Маниак первый отказывается понять и принять такую непримиримость Пикассо; многие другие представители финансовых интересов художника пройдут через это. Но Маниак считает себя вправе требовать особого отношения, так как Пикассо от него зависит, работает в мастерской, которую он для него снял, и на деньги, которые он ему выплачивает. То, что они живут рядом, еще ухудшает их отношения. Поселяясь где-нибудь, Пикассо очень быстро и совершенно естественно начинает чувствовать себя как дома. В эту мастерскую, за которую платит Маниак, он приглашает друзей, оставляет их обедать или ужинать, как если бы он был здесь единственным хозяином Если Маниак приходил домой и заставал гостей, то поворачивался и подчеркнуто возмущенно удалялся.
Ежедневные трения в конце концов утомили Пикассо, отняли у него желание работать. Он бродит по Парижу. Он подружился с испанским скульптором Пако Дурио, живущим на улице Равиньян в каком-то причудливом деревянном строении. Впервые перешагнув порог этого жилища, Пикассо и не подозревает, что в один прекрасный день сделает это место знаменитым, пока он всего лишь никому не известный молодой человек, интересующийся работами друга, как будто только сейчас открыл для себя скульптуру.
Пикассо мрачно сообщает своим друзьям, что ждет теперь только, чтобы отец прислал ему денег, а тогда уедет. Можно себе представить, чего ему стоило попросить у отца эти самые деньги, ведь это означало признать свое поражение, но лишения, которые приходилось терпеть в Париже, выше его сил. У него пе осталось денег даже на покупку угля, а зима выдалась суровая. Когда его друзья засиживаются в «Цыц» или когда дорога на левый берег Сены кажется им слишком длинной, он приглашает их к себе. Время от времени у него живет де Сото и ночует Сабартес. Вместо подушек они кладут под голову толстые книги. Всю одежду, которая у них есть, они натягивают на себя, а картины служат ширмами от сквозняков, проникающих во все щели. Сорок лет спустя Сабартес прекрасно помнит, как им было тогда холодно.
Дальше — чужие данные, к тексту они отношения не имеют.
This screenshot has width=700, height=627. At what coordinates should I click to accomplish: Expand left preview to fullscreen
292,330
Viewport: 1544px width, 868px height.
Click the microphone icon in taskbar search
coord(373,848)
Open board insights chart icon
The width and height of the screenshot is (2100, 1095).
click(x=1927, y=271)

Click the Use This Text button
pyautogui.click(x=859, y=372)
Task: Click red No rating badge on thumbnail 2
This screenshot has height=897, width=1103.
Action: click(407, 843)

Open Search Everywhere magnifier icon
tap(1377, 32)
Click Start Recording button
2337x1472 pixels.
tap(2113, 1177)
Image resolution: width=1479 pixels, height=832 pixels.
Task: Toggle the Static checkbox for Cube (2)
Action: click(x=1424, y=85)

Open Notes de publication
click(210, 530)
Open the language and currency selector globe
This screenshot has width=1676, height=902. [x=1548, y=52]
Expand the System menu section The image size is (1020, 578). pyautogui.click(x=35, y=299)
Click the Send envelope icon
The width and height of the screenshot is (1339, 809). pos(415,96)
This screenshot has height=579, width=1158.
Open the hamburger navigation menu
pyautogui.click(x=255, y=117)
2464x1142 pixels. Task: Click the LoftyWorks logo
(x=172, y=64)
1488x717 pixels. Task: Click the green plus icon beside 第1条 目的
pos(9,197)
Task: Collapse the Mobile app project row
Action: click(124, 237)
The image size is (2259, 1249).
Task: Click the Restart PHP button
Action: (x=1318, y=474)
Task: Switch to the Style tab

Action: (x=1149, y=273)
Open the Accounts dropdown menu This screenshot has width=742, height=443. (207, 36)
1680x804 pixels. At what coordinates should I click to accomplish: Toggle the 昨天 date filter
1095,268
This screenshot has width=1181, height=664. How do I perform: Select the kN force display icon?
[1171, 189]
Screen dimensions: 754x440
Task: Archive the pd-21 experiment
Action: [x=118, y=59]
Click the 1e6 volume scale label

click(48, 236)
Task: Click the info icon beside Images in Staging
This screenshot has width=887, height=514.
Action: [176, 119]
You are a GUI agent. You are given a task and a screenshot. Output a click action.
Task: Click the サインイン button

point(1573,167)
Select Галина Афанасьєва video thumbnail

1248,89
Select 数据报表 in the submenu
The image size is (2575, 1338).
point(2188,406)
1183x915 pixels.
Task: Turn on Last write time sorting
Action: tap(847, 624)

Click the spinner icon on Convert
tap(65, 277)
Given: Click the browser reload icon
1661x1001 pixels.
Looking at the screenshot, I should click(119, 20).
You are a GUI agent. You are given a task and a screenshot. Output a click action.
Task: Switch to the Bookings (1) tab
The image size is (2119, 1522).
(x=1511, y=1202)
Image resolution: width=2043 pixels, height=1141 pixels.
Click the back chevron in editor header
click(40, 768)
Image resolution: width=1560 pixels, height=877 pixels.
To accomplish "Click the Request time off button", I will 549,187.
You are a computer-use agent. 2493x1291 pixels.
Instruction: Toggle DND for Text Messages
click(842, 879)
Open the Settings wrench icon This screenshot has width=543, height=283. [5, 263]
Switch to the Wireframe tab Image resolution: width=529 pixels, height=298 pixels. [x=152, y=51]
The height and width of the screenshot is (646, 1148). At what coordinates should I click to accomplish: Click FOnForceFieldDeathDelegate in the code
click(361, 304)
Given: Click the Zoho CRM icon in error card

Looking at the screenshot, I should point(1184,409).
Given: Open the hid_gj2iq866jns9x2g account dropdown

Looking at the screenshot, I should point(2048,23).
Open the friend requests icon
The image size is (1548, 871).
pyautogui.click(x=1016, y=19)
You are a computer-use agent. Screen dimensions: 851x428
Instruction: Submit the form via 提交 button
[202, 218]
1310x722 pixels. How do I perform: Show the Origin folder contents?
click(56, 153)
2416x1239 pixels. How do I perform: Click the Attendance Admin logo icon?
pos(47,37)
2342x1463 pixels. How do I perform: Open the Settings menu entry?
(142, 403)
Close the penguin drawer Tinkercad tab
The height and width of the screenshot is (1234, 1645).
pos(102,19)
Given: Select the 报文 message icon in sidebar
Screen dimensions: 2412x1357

В январе 1902 года перед отъездом в Барселону Пикассо рисует странный «Автопортрет» (собственность Пикассо). Трудно поверить, что на нем изображен двадцатилетний юноша. Он отпустил усы и бороду. На квадратном лице впалые щеки, под глазами синева, кажется, что глаза прячутся в орбитах. Взгляд, обращенный на зрителя, преисполнен глубокой грусти, как если бы он совсем перестал верить в жизнь. Губы – это стало уже привычным – плотно сжаты. Не нужен далее высоко поднятый воротник пальто, чтобы понять, что человеку очень холодно, чго, возможно, он страдал от голода и болезней. Это лицо человека созревшего, обманутого, разочарованного, пожелавшего запечатлеть, хотя бы только для себя, образ перенесенных испытаний. Для будущего Пабло Пикассо, для всех его тревог и упрямства значительным было то, что уже в 20 лет он приобрел черты много пережившего человека.